Code Generation and Optimisation

April 28th, 2010

I have had the pleasure to attend the conference on Code Generation and Optimisation this week in Toronto, where Kenneth Hoste presented our paper. The conference was pretty amazing. I must admit that compilers and such are not my forte (at least, the nitty gritty details are not), but there were a number of talks that really stood out IMO.

To begin with, Ben Zorn’s keynote “Performance is dead, long live performance”. I’ll never be best friends with Microsoft, but the talk was very interesting and overall, Ben’s cool. In the talk Ben showed that people have been losing focus on performance, shifting to correctness over the past 5-10 years. This was in stark contrast to the 1990’s where papers really focused on performance. This seems like an important trend, but, as the title reveals, performance is still important, even if not the most prominent item. The reason is that performance sells. People use tools and gadgets that have good performance (the comparison between the iPhone and a Windows Mobile phone was made, guess who won?). The important point was here that there is a tradeoff. People are willing to sacrifice performance for security and vice versa.

In the second keynote talk, CJ Newburn showed that there are two sides to heterogeneity: we have the system, and the tool infrastrcuture. The former, we want to make heterogeneous, but we do not want to have it visible to the user, i.e., the infrastructure should paint a homogeneous picture. The examples given include the various extensions to the ISA that have made their way into the CPU core, starting from floating point operations to SSE. The most important takeaway was that the masses want it simple, since the broad base of programmers focus oh what to do, not how to do it. So there should be a homogeneous interface, but also hooks to each of the underlying heterogeneous components such that skilled programmers can get down and dirty.

The first talk was also the winner of the best paper award: PinPlay, on a replay system on top of PIN. I do not know at this point if I agree with this setup, but the work seems pretty impressive. It was presented by Christiano Pereira. The tool aims to capture a number of events, including thread scheduling and system call results. Supposedly it is OS agnostic, and HW agnostic, so application can be recorded on one platform and replayed on another platform. This does need some extra support, for example, to address different thread scheduling mechanisms across OSses. There were three major use cases: (1) checkpointing and sampling for simulation, (2) sharing workloads between people, by providing the logs and let the other party replay the application, and (3) debugging purposes. The authors also claimed it is possible to re-log, i.e., to record an execution during replay. I wondered if it would be possible to use the tool in such a way that bugs due to parallelism could be detected, since the tool itself has quite a large time-overhead. This can cause Heisenbugs to be invisible during the recording phase. However, if it would be possible to reduce overhead by recording only the thread interactions, such that the bug can manifest itself, and record the rest of the execution during the replay, I think.
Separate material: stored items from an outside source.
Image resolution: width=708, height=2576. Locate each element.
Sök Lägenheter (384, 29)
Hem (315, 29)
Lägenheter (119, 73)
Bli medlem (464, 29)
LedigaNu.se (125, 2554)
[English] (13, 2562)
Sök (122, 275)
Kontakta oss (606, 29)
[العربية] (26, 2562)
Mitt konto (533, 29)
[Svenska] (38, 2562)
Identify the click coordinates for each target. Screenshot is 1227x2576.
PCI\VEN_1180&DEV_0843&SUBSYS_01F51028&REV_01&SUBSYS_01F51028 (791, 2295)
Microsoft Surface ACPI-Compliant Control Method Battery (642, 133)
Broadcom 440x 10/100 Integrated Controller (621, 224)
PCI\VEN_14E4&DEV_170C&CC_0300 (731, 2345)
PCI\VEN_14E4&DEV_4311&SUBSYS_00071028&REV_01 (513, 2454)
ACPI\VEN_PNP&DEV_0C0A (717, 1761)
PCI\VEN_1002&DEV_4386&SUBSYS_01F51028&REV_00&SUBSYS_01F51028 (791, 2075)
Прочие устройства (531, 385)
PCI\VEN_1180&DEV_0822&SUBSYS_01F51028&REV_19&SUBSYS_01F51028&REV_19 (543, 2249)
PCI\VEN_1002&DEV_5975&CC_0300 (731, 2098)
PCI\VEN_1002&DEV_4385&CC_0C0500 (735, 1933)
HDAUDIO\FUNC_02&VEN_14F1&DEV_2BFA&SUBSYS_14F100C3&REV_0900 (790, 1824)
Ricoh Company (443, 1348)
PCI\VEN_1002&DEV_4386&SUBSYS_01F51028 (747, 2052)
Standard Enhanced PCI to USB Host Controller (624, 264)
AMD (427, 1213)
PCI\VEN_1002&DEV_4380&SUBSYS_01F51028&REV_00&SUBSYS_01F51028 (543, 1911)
The second talk I was really impressed with was on An Efficient Software Transactional Memory Using Commit-Time Invalidation, presented by Justin Gottschlich. He’s a very good presenter, and went through the story with heaps of enthusiasm. The bottom line is that one should have committing transactions invalidate, rather than validate. This means that instead of checking all reads and occasionally checking the writes, the transaction should check it’s writes and see if others are reading these elements. Then, there is no need to check the reads. Apparently, this is not always a win over validation, but when it does win (in highly contending workloads), it wins big time.

After the last session, the winner — or should I say winners, as there was a tie — of the best presentation award were chosen by vote of the remaining attendees. The two winners were Justin Gottschlich and Jason Mars. The former really is the better salesman, but the latter was holding up pretty well.

Outside of the technical program, I have learned at least one cool concept. When going to a restaurant, ask for a surprise. I think (if there’s nothing you really loathe on the menu) a great idea. Moreover I was introduced to it by Tipp Moseley, a very cool frood. Certainly one who knows where his towel is :-)

On the day of the return to the country still known as Belgium, we visited the CN Tower. I can be quite short here: totally mindblowingly awesome. It took me a few seconds before I dared to step onto the glass floor, but once on there, looking down was an amazing experience. After that, there was a slight rush to the airport. Both Kenneth and I did not manage to sleep much, if at all, and it was killing to stay awake at Schiphol while waiting for our connecting flight to Brussels.

All in all, it was very interesting, and I’m really looking forward to next year’s CGO. Chamonix, here we come!

On the use of the mean to determine the correct average value for speedup

April 27th, 2010

I am attending the CGO 2010 conference in Toronto at this moment. I have seen at least 10 papers pass by that are reporting speedup values over a number of benchmarks. Nothing wrong there, except for the tiny — nay, extremely — annoying fact that the authors are using the geometric mean to report average speedup across the benchmark suite.

Let me show with a simple example that this is fubar before giving the actual reason why it is wrong — even though the values are not necessarily off by much, but that is besides the point.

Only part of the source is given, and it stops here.